= DATA SUPPLIED =
* * * * * * * * *

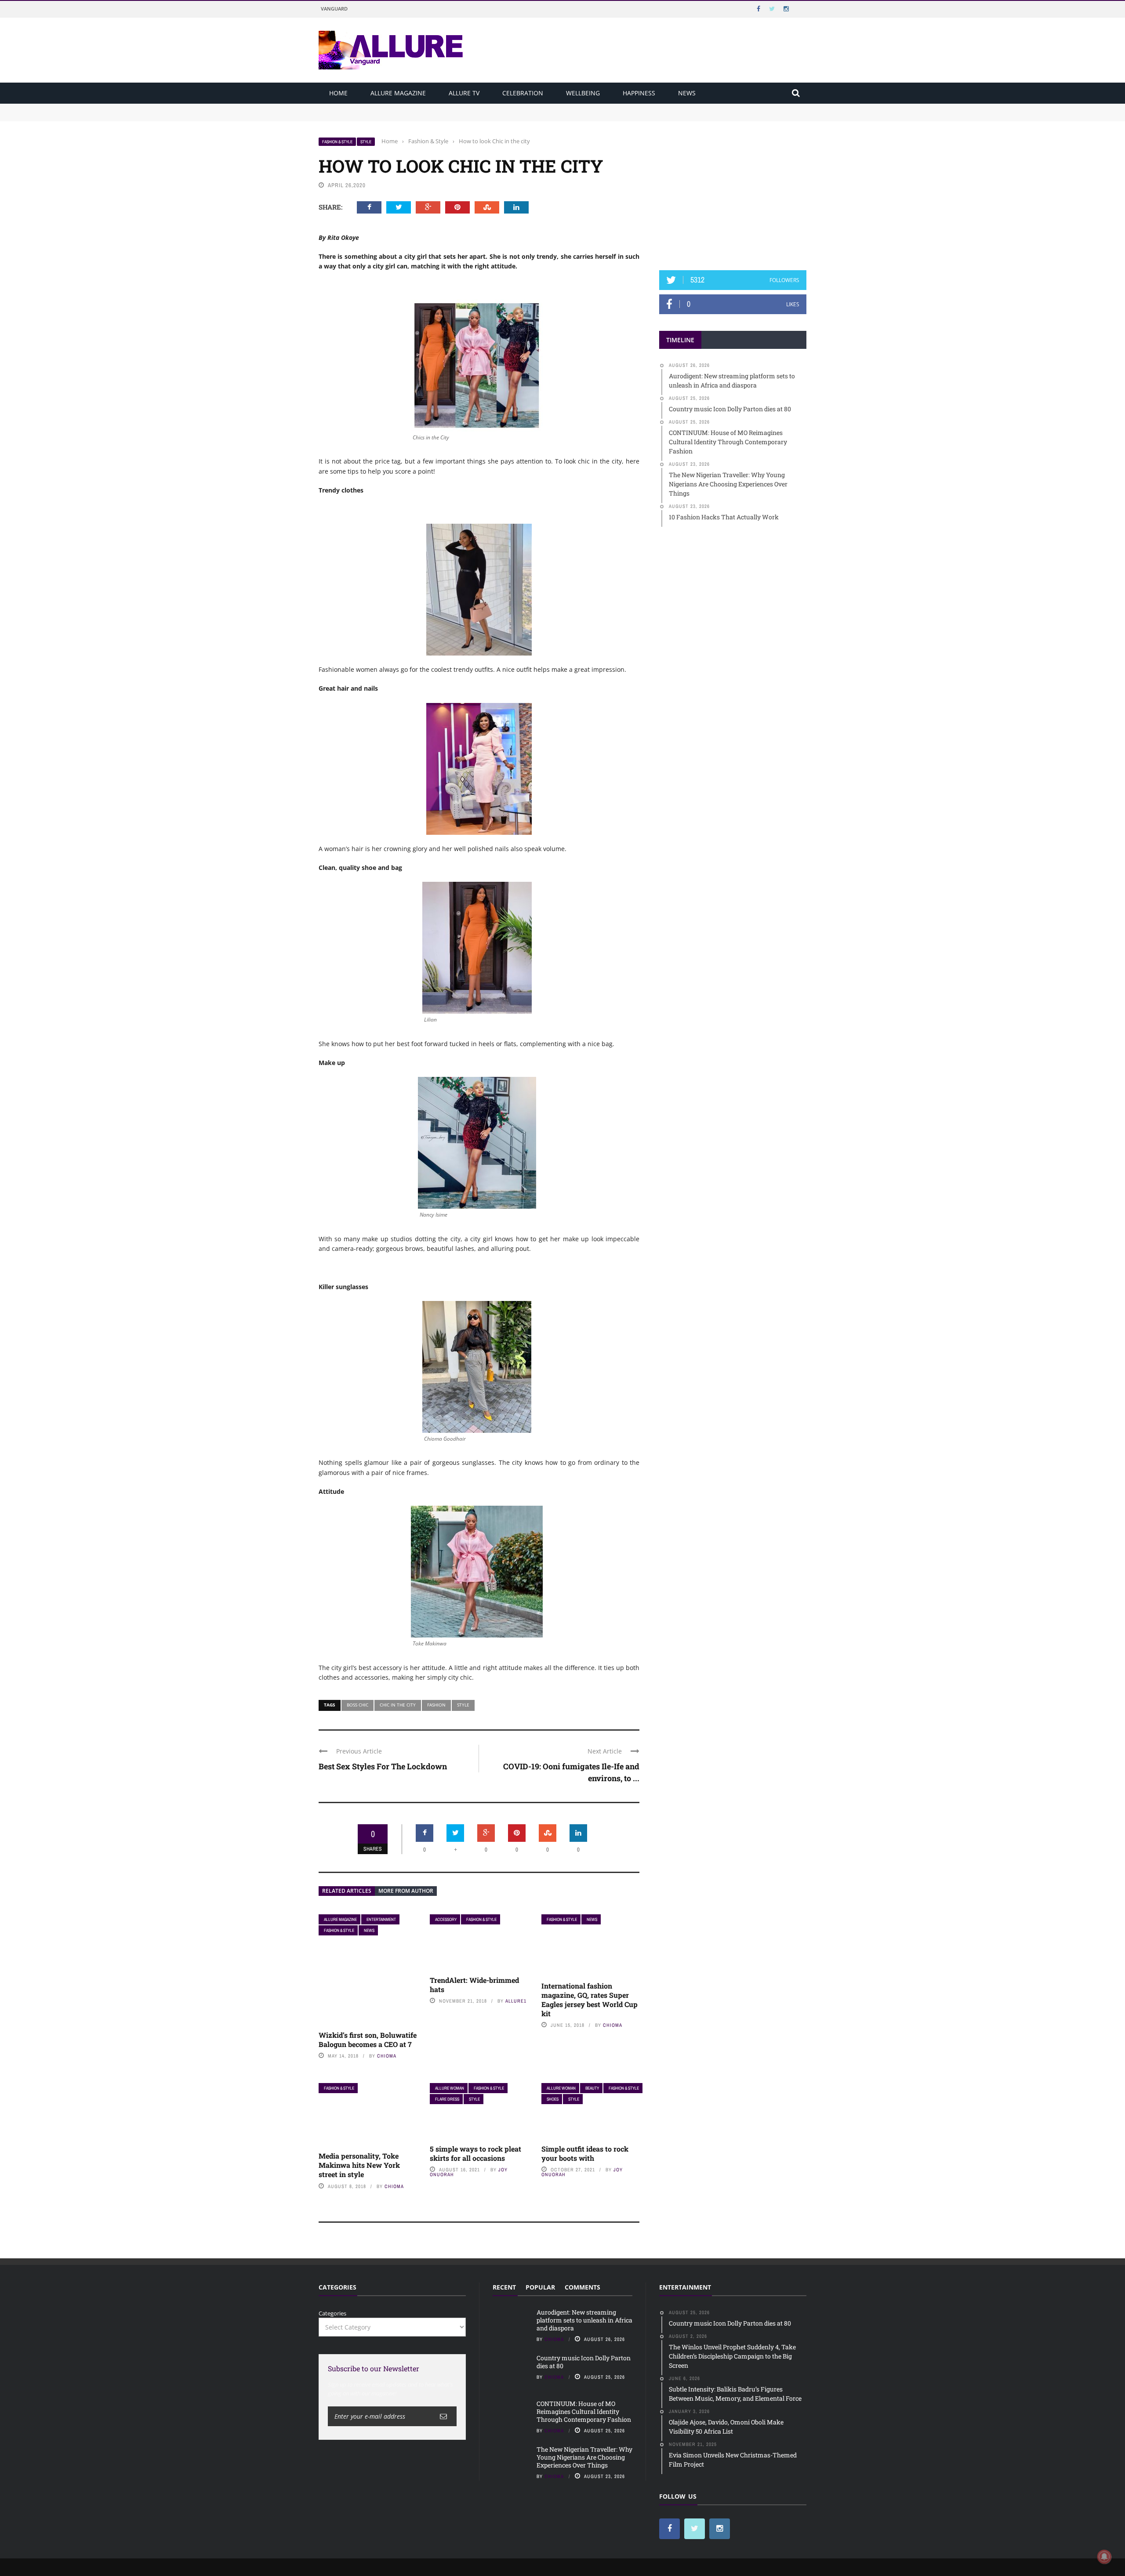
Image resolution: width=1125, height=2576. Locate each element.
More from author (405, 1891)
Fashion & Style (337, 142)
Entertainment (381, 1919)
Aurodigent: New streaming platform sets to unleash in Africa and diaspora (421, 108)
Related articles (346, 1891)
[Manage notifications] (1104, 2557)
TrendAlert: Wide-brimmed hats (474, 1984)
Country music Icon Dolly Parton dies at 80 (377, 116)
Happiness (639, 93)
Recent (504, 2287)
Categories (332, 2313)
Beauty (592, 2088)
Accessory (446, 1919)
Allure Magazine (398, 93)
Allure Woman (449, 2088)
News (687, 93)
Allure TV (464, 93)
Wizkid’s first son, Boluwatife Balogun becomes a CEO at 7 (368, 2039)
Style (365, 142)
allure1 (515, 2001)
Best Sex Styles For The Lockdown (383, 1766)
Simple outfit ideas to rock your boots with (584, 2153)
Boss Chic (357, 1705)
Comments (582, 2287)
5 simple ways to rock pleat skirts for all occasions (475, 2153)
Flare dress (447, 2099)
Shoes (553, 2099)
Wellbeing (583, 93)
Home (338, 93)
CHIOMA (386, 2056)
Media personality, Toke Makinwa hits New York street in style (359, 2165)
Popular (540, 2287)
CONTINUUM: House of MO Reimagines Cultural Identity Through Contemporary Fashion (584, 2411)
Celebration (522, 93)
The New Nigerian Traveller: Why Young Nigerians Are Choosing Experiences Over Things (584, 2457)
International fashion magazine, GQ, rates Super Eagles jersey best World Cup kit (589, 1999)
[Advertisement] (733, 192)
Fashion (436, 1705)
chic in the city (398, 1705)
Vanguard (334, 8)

* * * * * * * * *

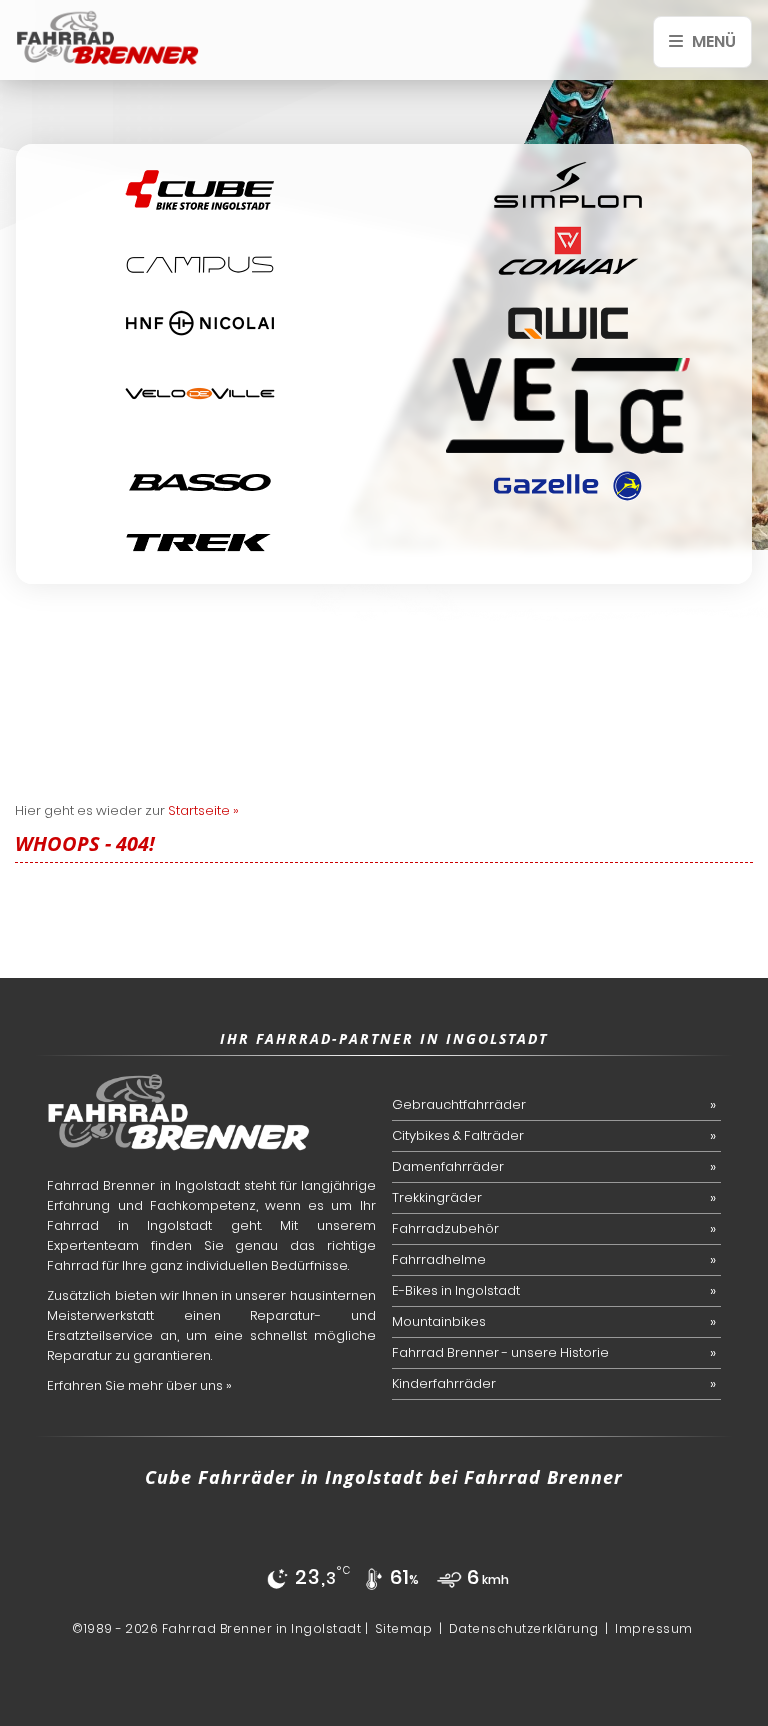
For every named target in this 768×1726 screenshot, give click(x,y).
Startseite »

* * * * * * * * *

Read through the entries, then copy every line where the string "rock" is found.

Simple outfit ideas to rock your boots with (584, 2153)
5 simple ways to rock pleat skirts for all occasions (475, 2153)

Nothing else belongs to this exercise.